**EXERCISE 1**:
Which rows run from the line containing "Task: Click the Összesített PDF document icon" through the line containing "(x=189, y=338)"? Reproduce those rows verbatim, both end lines included.

**READING TEXT**:

_ _ _ _ _ _ _

Perhaps, these problems are minor, because this codes are used
for a long time, and there is no bug reporting for these problems.

These patches are based on v3.10.0 and
passed the libhugetlbfs test suite.

Changes from v2.
There is no code change in all patches from v2.
Omit patch 2('clean-up alloc_huge_page()') which try to remove one
goto label.
Add more comments to changelog as Michal's opinion.
Add reviewed-by or acked-by.

Changes from v1.
Split patch 1 into two patches to clear it's purpose.
Remove useless indentation changes in 'clean-up alloc_huge_page()'
Fix new iteration code bug.
Add reviewed-by or acked-by.

Joonsoo Kim (9):
mm, hugetlb: move up the code which check availability of free huge
page
mm, hugetlb: trivial commenting fix
mm, hugetlb: clean-up alloc_huge_page()
mm, hugetlb: fix and clean-up node iteration code to alloc or free
mm, hugetlb: remove redundant list_empty check in
gather_surplus_pages()
mm, hugetlb: do not use a page in page cache for cow optimization
mm, hugetlb: add VM_NORESERVE check in vma_has_reserves()
mm, hugetlb: remove decrement_hugepage_resv_vma()
mm, hugetlb: decrement reserve count if VM_NORESERVE alloc page cache

mm/hugetlb.c | 243 ++++++++++++++++++++++++++--------------------------------
1 file changed, 110 insertions(+), 133 deletions(-)

--
1.7.9.5


2013-07-29 05:28:30

by Joonsoo Kim

[permalink] [raw]
Subject: [PATCH v3 9/9] mm, hugetlb: decrement reserve count if VM_NORESERVE alloc page cache

If a vma with VM_NORESERVE allocate a new page for page cache, we should
check whether this area is reserved or not. If this address is
already reserved by other process(in case of chg == 0), we should
decrement reserve count, because this allocated page will go into page
cache and currently, there is no way to know that this page comes from
reserved pool or not when releasing inode. This may introduce
over-counting problem to reserved count. With following example code,
you can easily reproduce this situation.

Assume 2MB, nr_hugepages = 100

size = 20 * MB;
flag = MAP_SHARED;
p = mmap(NULL, size, PROT_READ|PROT_WRITE, flag, fd, 0);
if (p == MAP_FAILED) {
fprintf(stderr, "mmap() failed: %s\n", strerror(errno));
return -1;
}

flag = MAP_SHARED | MAP_NORESERVE;
q = mmap(NULL, size, PROT_READ|PROT_WRITE, flag, fd, 0);
if (q == MAP_FAILED) {
fprintf(stderr, "mmap() failed: %s\n", strerror(errno));
}
q[0] = 'c';

After finish the program, run 'cat /proc/meminfo'.
You can see below result.

HugePages_Free: 100
HugePages_Rsvd: 1

To fix this, we should check our mapping type and tracked region.

_ _ _ _ _ _ _

**EXERCISE 2**:
How would the hugetlb patch message go on after its last sentence? Write the continuation.

_ _ _ _ _ _ _

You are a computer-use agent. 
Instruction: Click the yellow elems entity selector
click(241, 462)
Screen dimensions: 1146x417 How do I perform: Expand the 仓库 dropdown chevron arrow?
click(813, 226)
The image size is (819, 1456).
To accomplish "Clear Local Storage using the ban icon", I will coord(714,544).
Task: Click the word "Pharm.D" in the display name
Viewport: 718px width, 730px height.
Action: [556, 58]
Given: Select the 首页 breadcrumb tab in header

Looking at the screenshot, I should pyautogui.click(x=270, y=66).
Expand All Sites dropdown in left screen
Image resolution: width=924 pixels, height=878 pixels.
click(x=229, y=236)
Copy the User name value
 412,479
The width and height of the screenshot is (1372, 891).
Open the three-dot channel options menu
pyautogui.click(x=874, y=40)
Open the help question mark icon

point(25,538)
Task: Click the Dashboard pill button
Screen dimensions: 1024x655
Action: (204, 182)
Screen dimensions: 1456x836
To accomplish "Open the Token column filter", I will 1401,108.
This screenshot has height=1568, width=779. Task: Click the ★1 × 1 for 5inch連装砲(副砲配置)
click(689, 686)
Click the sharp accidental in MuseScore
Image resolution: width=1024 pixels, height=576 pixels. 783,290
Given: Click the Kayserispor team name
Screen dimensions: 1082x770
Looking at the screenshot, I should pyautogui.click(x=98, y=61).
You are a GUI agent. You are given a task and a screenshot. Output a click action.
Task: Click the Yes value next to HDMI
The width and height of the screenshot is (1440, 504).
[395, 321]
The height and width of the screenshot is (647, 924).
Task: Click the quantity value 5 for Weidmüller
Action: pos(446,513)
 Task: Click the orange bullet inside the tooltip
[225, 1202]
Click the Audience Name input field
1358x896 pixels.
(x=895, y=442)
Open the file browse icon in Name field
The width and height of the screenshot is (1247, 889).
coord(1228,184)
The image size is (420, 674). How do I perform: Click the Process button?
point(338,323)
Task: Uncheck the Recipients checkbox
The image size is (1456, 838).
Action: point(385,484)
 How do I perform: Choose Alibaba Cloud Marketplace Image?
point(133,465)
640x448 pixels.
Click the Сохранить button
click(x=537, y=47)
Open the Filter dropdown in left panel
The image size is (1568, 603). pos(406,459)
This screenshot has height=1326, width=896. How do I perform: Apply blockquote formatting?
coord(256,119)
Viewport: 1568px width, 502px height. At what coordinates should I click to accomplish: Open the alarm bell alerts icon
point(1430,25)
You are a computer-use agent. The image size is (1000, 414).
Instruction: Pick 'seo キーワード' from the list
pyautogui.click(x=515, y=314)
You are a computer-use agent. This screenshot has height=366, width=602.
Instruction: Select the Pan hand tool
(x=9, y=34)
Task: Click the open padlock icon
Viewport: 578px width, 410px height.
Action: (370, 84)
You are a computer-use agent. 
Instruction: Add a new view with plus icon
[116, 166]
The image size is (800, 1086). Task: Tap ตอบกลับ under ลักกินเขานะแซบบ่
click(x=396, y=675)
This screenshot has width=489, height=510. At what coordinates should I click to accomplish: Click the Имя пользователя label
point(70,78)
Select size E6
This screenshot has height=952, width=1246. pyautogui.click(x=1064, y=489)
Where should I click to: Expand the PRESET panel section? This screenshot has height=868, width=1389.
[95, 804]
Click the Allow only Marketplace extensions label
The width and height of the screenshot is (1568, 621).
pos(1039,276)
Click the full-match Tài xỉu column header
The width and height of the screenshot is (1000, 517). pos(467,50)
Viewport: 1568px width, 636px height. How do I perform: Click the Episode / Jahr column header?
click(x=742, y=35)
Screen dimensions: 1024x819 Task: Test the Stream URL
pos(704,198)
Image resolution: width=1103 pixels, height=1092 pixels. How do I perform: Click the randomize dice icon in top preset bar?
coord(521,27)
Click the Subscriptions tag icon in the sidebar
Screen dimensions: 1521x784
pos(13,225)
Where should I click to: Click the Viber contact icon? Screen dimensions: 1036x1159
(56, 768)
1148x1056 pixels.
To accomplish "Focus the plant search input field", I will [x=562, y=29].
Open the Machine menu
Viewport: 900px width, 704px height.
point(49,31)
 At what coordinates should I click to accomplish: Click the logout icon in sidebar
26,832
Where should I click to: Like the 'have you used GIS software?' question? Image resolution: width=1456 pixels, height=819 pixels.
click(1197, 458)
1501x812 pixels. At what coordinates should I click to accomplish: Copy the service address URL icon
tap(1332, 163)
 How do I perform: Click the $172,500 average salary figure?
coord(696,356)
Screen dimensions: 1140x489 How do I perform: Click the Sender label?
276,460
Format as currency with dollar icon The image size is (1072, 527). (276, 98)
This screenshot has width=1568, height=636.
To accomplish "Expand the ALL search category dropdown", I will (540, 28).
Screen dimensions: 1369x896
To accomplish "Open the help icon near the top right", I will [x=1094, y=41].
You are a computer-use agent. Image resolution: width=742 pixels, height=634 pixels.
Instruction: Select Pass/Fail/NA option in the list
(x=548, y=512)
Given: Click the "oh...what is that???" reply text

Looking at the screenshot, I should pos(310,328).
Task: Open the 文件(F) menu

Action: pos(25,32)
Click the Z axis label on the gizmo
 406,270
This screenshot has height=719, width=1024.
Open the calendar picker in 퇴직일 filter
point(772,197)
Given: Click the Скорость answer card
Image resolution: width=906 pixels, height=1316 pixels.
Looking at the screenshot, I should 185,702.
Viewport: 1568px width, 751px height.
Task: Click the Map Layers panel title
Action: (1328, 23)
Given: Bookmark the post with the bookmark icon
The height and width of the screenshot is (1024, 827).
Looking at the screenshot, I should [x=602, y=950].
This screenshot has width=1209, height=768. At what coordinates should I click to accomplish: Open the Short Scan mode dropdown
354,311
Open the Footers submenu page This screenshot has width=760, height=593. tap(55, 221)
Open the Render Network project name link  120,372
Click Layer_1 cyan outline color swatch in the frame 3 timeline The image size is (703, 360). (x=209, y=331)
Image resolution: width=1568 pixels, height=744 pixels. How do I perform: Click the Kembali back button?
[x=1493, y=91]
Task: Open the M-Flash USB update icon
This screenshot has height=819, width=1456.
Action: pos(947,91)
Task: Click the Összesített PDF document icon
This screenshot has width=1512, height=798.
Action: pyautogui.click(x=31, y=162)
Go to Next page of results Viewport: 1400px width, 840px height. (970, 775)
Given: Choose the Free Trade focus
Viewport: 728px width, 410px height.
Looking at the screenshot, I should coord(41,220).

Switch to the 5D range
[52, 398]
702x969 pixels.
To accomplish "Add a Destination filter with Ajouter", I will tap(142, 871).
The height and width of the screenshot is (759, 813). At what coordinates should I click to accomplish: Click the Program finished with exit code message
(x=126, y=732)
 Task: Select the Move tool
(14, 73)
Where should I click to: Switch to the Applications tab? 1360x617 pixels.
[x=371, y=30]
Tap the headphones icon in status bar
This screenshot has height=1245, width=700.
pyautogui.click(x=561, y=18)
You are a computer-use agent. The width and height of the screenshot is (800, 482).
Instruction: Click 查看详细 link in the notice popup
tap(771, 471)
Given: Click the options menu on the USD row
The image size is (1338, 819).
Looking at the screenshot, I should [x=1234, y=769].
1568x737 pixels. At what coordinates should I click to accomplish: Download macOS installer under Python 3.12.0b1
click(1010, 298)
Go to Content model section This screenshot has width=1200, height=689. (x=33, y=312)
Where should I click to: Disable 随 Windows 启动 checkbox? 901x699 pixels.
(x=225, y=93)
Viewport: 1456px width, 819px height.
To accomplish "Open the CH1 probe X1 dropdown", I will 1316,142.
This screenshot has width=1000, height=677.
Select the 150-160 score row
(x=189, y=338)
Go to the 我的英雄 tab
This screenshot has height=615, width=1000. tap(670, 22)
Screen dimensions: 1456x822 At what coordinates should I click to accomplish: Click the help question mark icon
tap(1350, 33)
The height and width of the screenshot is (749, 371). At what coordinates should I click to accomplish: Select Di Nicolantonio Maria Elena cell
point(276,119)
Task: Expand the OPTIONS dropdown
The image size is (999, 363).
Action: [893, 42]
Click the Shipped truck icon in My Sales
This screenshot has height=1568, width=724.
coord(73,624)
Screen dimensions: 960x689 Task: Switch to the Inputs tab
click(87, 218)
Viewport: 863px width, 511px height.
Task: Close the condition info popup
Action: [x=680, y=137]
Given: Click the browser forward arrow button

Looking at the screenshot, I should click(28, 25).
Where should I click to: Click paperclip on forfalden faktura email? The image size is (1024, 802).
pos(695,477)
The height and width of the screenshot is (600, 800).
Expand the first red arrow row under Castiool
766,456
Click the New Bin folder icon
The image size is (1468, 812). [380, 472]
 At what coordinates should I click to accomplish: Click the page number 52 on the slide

_ _ _ _ _ _ _

**EXPECTED ANSWER 1**:
Task: Click the Összesített PDF document icon
This screenshot has width=1512, height=798.
Action: pyautogui.click(x=31, y=162)
Go to Next page of results Viewport: 1400px width, 840px height. (970, 775)
Given: Choose the Free Trade focus
Viewport: 728px width, 410px height.
Looking at the screenshot, I should coord(41,220).

Switch to the 5D range
[52, 398]
702x969 pixels.
To accomplish "Add a Destination filter with Ajouter", I will tap(142, 871).
The height and width of the screenshot is (759, 813). At what coordinates should I click to accomplish: Click the Program finished with exit code message
(x=126, y=732)
 Task: Select the Move tool
(14, 73)
Where should I click to: Switch to the Applications tab? 1360x617 pixels.
[x=371, y=30]
Tap the headphones icon in status bar
This screenshot has height=1245, width=700.
pyautogui.click(x=561, y=18)
You are a computer-use agent. The width and height of the screenshot is (800, 482).
Instruction: Click 查看详细 link in the notice popup
tap(771, 471)
Given: Click the options menu on the USD row
The image size is (1338, 819).
Looking at the screenshot, I should [x=1234, y=769].
1568x737 pixels. At what coordinates should I click to accomplish: Download macOS installer under Python 3.12.0b1
click(1010, 298)
Go to Content model section This screenshot has width=1200, height=689. (x=33, y=312)
Where should I click to: Disable 随 Windows 启动 checkbox? 901x699 pixels.
(x=225, y=93)
Viewport: 1456px width, 819px height.
To accomplish "Open the CH1 probe X1 dropdown", I will 1316,142.
This screenshot has width=1000, height=677.
Select the 150-160 score row
(x=189, y=338)

**EXPECTED ANSWER 2**:
If our mapping is VM_NORESERVE, VM_MAYSHARE and chg is 0, this imply
that current allocated page will go into page cache which is already
reserved region when mapping is created. In this case, we should decrease
reserve count. As implementing above, this patch solve the problem.

Reviewed-by: Wanpeng Li <[email protected]>
Reviewed-by: Aneesh Kumar K.V <[email protected]>
Signed-off-by: Joonsoo Kim <[email protected]>

diff --git a/mm/hugetlb.c b/mm/hugetlb.c
index 4b1b043..b3b8252 100644
--- a/mm/hugetlb.c
+++ b/mm/hugetlb.c
@@ -443,10 +443,23 @@ void reset_vma_resv_huge_pages(struct vm_area_struct *vma)
}

/* Returns true if the VMA has associated reserve pages */
-static int vma_has_reserves(struct vm_area_struct *vma)
+static int vma_has_reserves(struct vm_area_struct *vma, long chg)
{
- if (vma->vm_flags & VM_NORESERVE)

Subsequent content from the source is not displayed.